Particular care must be taken to remedy flow deficiencies such as:
- coning of the aggregate in the bin
- blockages of the opening at the belt feeder
- emptying of the bin i.e. running out of the raw material
- variation in the moisture content of the aggregate
- sudden changes in the head of material in the bin.
Warning devices must be fitted to indicate a lack of material and continuous monitoring is essential.
Mineral filler feeding
The mineral filler is fed by an enclosed screw feeder powered by a variable-speed motor that is operated and controlled in a similar manner to the cold aggregate.
Some older drum mixing plants deposit the filler on the belt at a point where it will be almost immediately covered by aggregate. This is designed to minimise loss of filler entering the dryer drum but some loss may still occur through the gas extraction system and allowance for this must be made in the proportioning of ingredients.

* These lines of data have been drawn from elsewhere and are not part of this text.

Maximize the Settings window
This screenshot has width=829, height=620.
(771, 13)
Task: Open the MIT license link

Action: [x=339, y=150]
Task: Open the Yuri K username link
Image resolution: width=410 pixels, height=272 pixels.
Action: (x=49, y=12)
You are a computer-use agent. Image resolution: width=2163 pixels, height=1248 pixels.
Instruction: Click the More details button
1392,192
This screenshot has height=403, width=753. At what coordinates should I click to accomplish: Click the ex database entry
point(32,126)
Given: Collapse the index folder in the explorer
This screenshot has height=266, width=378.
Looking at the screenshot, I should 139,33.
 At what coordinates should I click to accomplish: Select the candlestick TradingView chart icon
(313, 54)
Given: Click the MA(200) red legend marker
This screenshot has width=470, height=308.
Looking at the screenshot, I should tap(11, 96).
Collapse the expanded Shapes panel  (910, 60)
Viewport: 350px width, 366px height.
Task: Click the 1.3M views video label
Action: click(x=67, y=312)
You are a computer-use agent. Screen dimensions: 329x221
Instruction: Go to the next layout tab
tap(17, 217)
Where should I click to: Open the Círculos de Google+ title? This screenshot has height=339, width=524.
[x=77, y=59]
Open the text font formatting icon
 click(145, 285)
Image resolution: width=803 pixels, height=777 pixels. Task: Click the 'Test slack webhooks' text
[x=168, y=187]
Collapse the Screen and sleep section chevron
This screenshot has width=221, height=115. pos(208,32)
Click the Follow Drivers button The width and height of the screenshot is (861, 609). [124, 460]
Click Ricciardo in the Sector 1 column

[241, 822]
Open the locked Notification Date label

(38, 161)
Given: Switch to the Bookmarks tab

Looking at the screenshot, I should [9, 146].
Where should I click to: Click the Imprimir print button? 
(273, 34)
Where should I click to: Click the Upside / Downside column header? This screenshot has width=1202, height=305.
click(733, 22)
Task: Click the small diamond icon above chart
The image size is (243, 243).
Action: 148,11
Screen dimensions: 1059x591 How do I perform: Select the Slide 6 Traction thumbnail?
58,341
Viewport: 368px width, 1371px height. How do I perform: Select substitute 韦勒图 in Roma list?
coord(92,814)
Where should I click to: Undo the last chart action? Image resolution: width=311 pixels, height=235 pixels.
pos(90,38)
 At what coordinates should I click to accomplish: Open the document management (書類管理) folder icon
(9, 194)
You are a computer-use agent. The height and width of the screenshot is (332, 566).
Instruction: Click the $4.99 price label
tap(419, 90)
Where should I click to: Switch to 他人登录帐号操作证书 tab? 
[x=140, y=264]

The preferred method of feeding mineral filler is to feed the filler directly into the dryer drum in a similar manner as the binder. This has the advantage that it minimises the potential loss of added filler through the dust collection system.
Positive interlock is provided between the flows of aggregate, mineral filler and binder, so that the relative proportions can be maintained independently of variation in the total feed rate.
The binder is generally introduced from a feed pipe extending around one-third of the distance from the outlet end of the drum.
Mixing takes place in the rotating dryer drum. The time taken for material to pass through the drum may vary from three to five minutes.
Parallel flow drum mixers are designed so that binder does not come into direct contact with the burner flame and so that mixing is accomplished in an inert atmosphere of water vapour and spent gases of combustion. These factors combine to lessen hardening of the binder.
Mixed material leaves the end of the drum and is conveyed into a surge bin from which it is loaded into trucks.
As the aggregate is coated with binder as it is dried, most of the fines are trapped in the mix. There will however be some airborne dust which must be collected in a similar manner to that previously described for batch mixing plants.
Addition of RAP
The most common method of adding RAP to a parallel flow drum mixing plant is the use of a split feed with separate inlets for new materials and RAP. RAP is fed into the drum part way along the drum using a special collar (Figure 5.4).
Addition of RAP requires drum flight systems to be modified to ensure that the virgin aggregate forms a shield between the flame and the RAP, preventing overheating.